____ Material for this exercise

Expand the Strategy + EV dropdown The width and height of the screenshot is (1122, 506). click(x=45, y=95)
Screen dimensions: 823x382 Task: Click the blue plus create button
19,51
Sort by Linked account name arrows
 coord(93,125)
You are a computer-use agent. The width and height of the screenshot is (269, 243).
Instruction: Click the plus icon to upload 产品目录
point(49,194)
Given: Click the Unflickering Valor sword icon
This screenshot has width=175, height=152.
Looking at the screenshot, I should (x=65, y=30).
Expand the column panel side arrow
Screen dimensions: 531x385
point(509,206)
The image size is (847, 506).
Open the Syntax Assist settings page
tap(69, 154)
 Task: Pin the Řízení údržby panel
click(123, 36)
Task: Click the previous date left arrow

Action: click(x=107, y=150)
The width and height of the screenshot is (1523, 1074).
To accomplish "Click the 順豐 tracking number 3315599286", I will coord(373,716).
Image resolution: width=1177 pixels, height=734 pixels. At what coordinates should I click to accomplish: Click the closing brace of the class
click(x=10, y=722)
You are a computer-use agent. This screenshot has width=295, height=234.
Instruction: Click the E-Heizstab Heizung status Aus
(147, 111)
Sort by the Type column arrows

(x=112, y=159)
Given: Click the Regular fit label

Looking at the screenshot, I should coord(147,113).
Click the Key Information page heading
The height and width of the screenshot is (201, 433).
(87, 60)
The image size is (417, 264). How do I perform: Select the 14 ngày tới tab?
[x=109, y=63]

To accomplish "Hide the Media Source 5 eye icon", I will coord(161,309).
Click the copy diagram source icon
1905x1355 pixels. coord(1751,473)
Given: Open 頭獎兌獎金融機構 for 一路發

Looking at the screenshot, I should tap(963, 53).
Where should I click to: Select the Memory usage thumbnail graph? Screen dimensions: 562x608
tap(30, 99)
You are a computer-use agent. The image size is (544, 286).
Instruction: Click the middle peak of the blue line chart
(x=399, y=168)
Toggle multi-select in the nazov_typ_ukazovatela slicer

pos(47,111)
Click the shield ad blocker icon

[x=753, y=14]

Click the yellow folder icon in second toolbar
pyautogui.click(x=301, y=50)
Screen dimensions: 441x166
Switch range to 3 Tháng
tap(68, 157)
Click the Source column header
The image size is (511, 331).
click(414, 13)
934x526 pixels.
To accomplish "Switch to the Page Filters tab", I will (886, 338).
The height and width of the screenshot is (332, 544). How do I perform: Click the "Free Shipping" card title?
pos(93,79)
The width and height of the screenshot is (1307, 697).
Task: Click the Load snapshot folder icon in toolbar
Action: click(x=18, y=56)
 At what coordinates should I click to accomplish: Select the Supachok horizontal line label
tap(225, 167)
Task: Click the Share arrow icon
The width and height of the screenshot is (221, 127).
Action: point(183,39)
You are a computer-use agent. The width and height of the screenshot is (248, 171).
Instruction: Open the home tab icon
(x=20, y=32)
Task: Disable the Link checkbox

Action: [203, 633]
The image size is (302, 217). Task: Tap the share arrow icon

________

Aim of the task
All of the entries need to be given again, word for word.

Completed exercise
Expand the Strategy + EV dropdown The width and height of the screenshot is (1122, 506). click(x=45, y=95)
Screen dimensions: 823x382 Task: Click the blue plus create button
19,51
Sort by Linked account name arrows
 coord(93,125)
You are a computer-use agent. The width and height of the screenshot is (269, 243).
Instruction: Click the plus icon to upload 产品目录
point(49,194)
Given: Click the Unflickering Valor sword icon
This screenshot has width=175, height=152.
Looking at the screenshot, I should (x=65, y=30).
Expand the column panel side arrow
Screen dimensions: 531x385
point(509,206)
The image size is (847, 506).
Open the Syntax Assist settings page
tap(69, 154)
 Task: Pin the Řízení údržby panel
click(123, 36)
Task: Click the previous date left arrow

Action: click(x=107, y=150)
The width and height of the screenshot is (1523, 1074).
To accomplish "Click the 順豐 tracking number 3315599286", I will coord(373,716).
Image resolution: width=1177 pixels, height=734 pixels. At what coordinates should I click to accomplish: Click the closing brace of the class
click(x=10, y=722)
You are a computer-use agent. This screenshot has width=295, height=234.
Instruction: Click the E-Heizstab Heizung status Aus
(147, 111)
Sort by the Type column arrows

(x=112, y=159)
Given: Click the Regular fit label

Looking at the screenshot, I should coord(147,113).
Click the Key Information page heading
The height and width of the screenshot is (201, 433).
(87, 60)
The image size is (417, 264). How do I perform: Select the 14 ngày tới tab?
[x=109, y=63]

To accomplish "Hide the Media Source 5 eye icon", I will coord(161,309).
Click the copy diagram source icon
1905x1355 pixels. coord(1751,473)
Given: Open 頭獎兌獎金融機構 for 一路發

Looking at the screenshot, I should tap(963, 53).
Where should I click to: Select the Memory usage thumbnail graph? Screen dimensions: 562x608
tap(30, 99)
You are a computer-use agent. The image size is (544, 286).
Instruction: Click the middle peak of the blue line chart
(x=399, y=168)
Toggle multi-select in the nazov_typ_ukazovatela slicer

pos(47,111)
Click the shield ad blocker icon

[x=753, y=14]

Click the yellow folder icon in second toolbar
pyautogui.click(x=301, y=50)
Screen dimensions: 441x166
Switch range to 3 Tháng
tap(68, 157)
Click the Source column header
The image size is (511, 331).
click(414, 13)
934x526 pixels.
To accomplish "Switch to the Page Filters tab", I will (886, 338).
The height and width of the screenshot is (332, 544). How do I perform: Click the "Free Shipping" card title?
pos(93,79)
The width and height of the screenshot is (1307, 697).
Task: Click the Load snapshot folder icon in toolbar
Action: click(x=18, y=56)
 At what coordinates should I click to accomplish: Select the Supachok horizontal line label
tap(225, 167)
Task: Click the Share arrow icon
The width and height of the screenshot is (221, 127).
Action: point(183,39)
You are a computer-use agent. The width and height of the screenshot is (248, 171).
Instruction: Open the home tab icon
(x=20, y=32)
Task: Disable the Link checkbox

Action: [203, 633]
The image size is (302, 217). Task: Tap the share arrow icon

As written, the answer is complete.